采用置信度风险测度的鲁棒发电计划模型及算法

doi:10.11930/j.issn.1004-9649.201902078

中国电力 ›› 2020, Vol. 53 ›› Issue (12): 190-197.DOI: 10.11930/j.issn.1004-9649.201902078

采用置信度风险测度的鲁棒发电计划模型及算法

李鹏飞¹, 侯验秋¹, 邹佳芯², 张舒捷², 李湃³, 林济铿¹

1. 同济大学电子与信息学院电气工程系，上海 201804;
2. 国网青海省电力公司经济技术研究院青海省光伏发电并网技术重点实验室，青海西宁 810008;
3. 中国电力科学研究院有限公司，北京 100192

收稿日期:2019-02-21 修回日期:2019-04-10 发布日期:2020-12-16
作者简介:李鹏飞(1994—)，男，硕士研究生，从事机组组合、经济调度等研究，E-mail：lipengfei@tongji.edu.cn;林济铿(1967—)，男，博士，教授，博士生导师，从事电力系统稳定性分析及控制、配网自动化、智能电网等研究，E-mail：mejklin@126.com
基金资助:
国家电网有限公司科技项目(5228001600DX)。

· · · ·

● **任务要求**:
把讲鲁棒发电计划模型的这段原文接着往下写，从它停下的地方开始。 这些条目跟这件事没有关系。

● **存储记录**:
· · · ·

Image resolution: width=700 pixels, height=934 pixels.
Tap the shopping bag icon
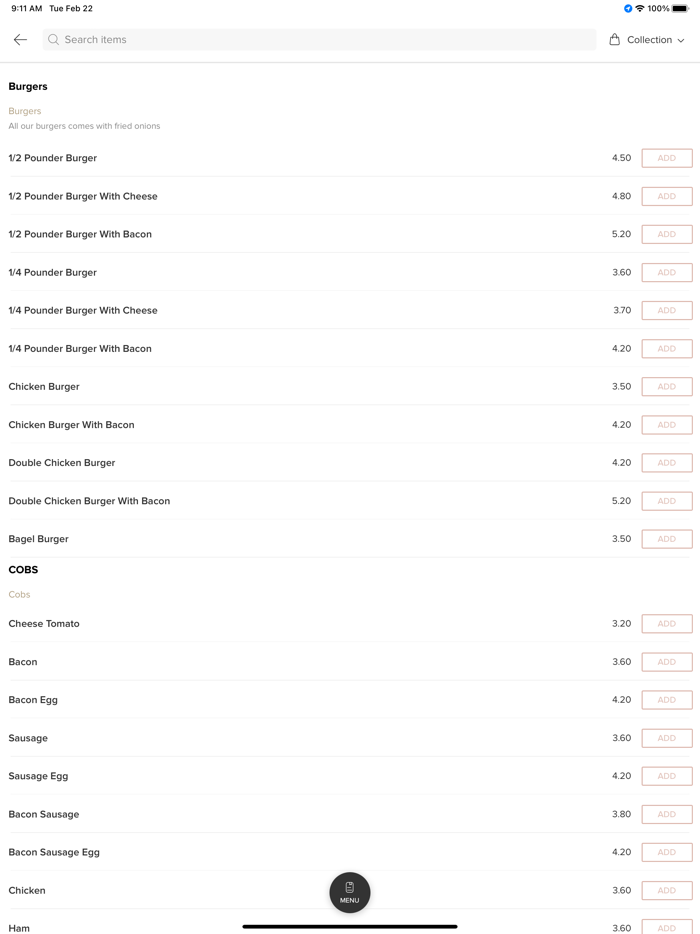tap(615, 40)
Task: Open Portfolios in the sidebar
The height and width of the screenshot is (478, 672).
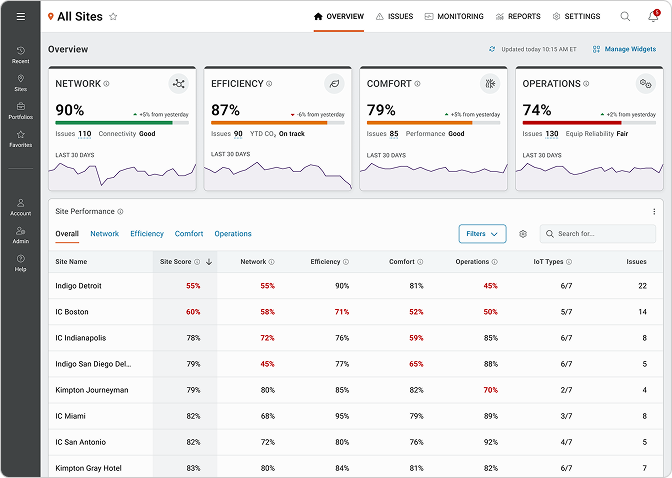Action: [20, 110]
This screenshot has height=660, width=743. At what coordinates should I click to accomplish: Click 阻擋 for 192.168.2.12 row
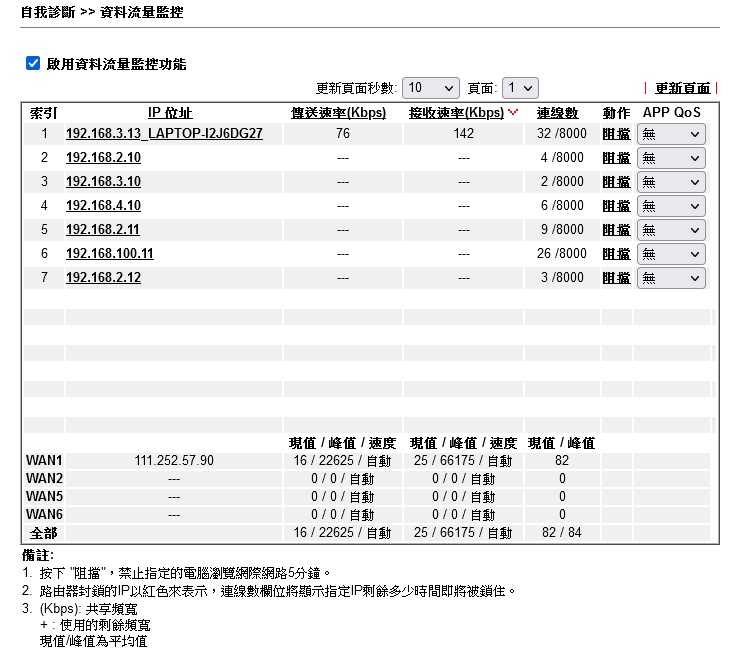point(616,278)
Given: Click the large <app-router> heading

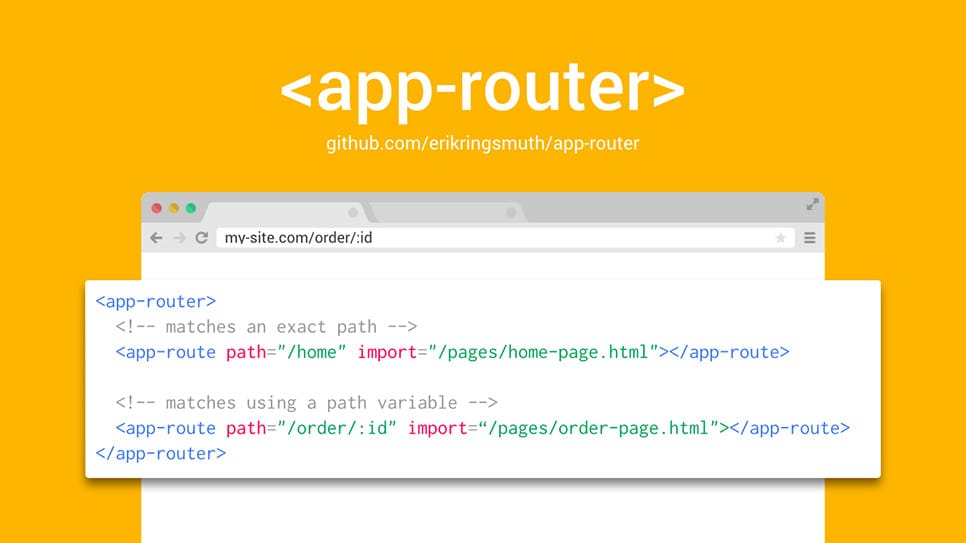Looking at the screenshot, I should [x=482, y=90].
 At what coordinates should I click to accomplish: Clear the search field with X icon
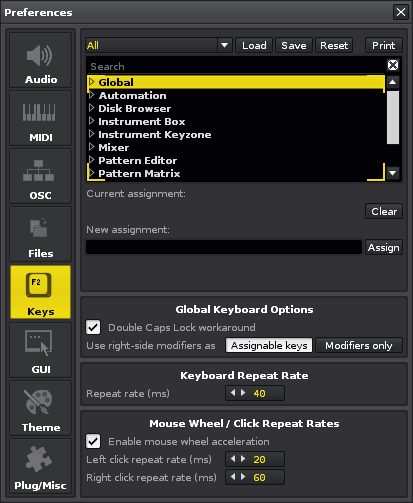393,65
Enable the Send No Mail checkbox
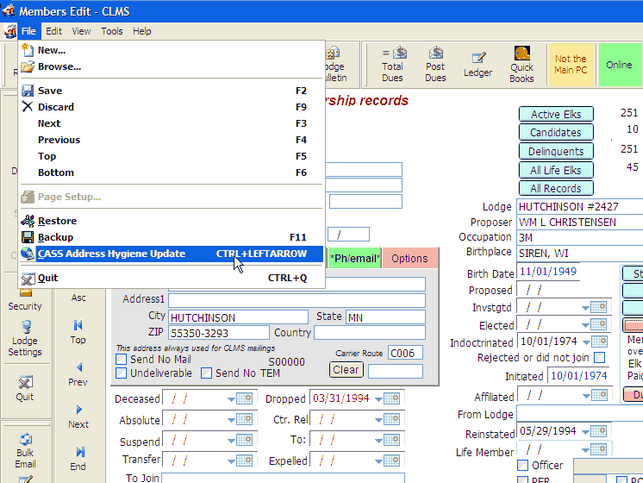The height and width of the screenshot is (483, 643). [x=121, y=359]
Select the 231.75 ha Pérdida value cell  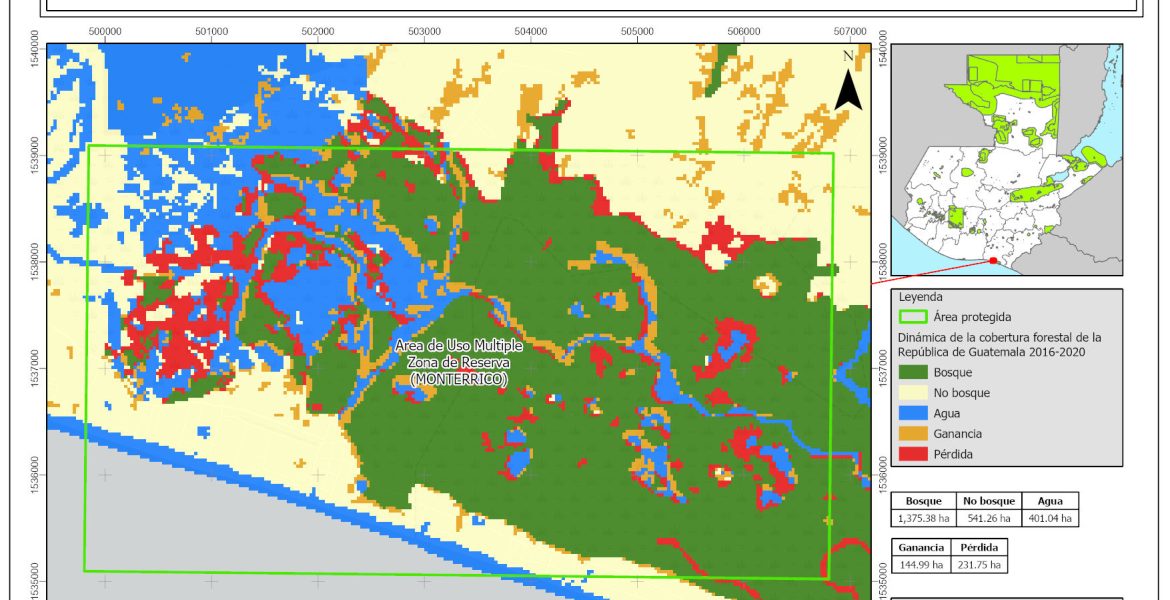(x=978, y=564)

· · · ·

● **任务回答**:
Model and Algorithm of the Robust Generation Schedule Based on Confidence Risk Measurement

LI Pengfei¹, HOU Yanqiu¹, ZOU Jiaxin², ZHANG Shujie², LI Pai³, LIN Jikeng¹

1. Department of Electrical Engineering, College of Electronic and Information Engineering, Tongji University, Shanghai 201804, China;
2. Economic and Technical Research Institute of State Grid Qinghai Electric Power Corporation，Qinghai Key Laboratory of Grid-connected Photovoltaic Power Generation Technology, Xining 810008, China;
3. China Electric Power Research Institute, Beijing 100192, China

Received:2019-02-21 Revised:2019-04-10 Published:2020-12-16
Supported by:
This work is supported by the Science and Technology Project of SGCC (No.5228001600DX).

摘要/Abstract

摘要： 针对大规模风电并网所带来的电网运行调度的不确定性及运行风险，提出基于置信度风险测度的鲁棒发电计划模型及求解算法。首先，提出一种新的风险测度—置信度风险测度（Risk_α），对于既定置信度α及相应的风电功率预测区间，以弃风风险值与切负荷风险值的和构成置信度综合风险测度，以量化风电实际功率超出风电可接纳域的风险。在此基础上，以发电成本和置信度风险之和最小为优化目标，构建计及置信度风险测度的鲁棒发电计划模型及分解求解算法，同时优化机组组合决策和风电可接纳域，使得所制定的发电计划方案实现经济性和运行风险之间的均衡。最后，通过算例证明算法的正确性及有效性。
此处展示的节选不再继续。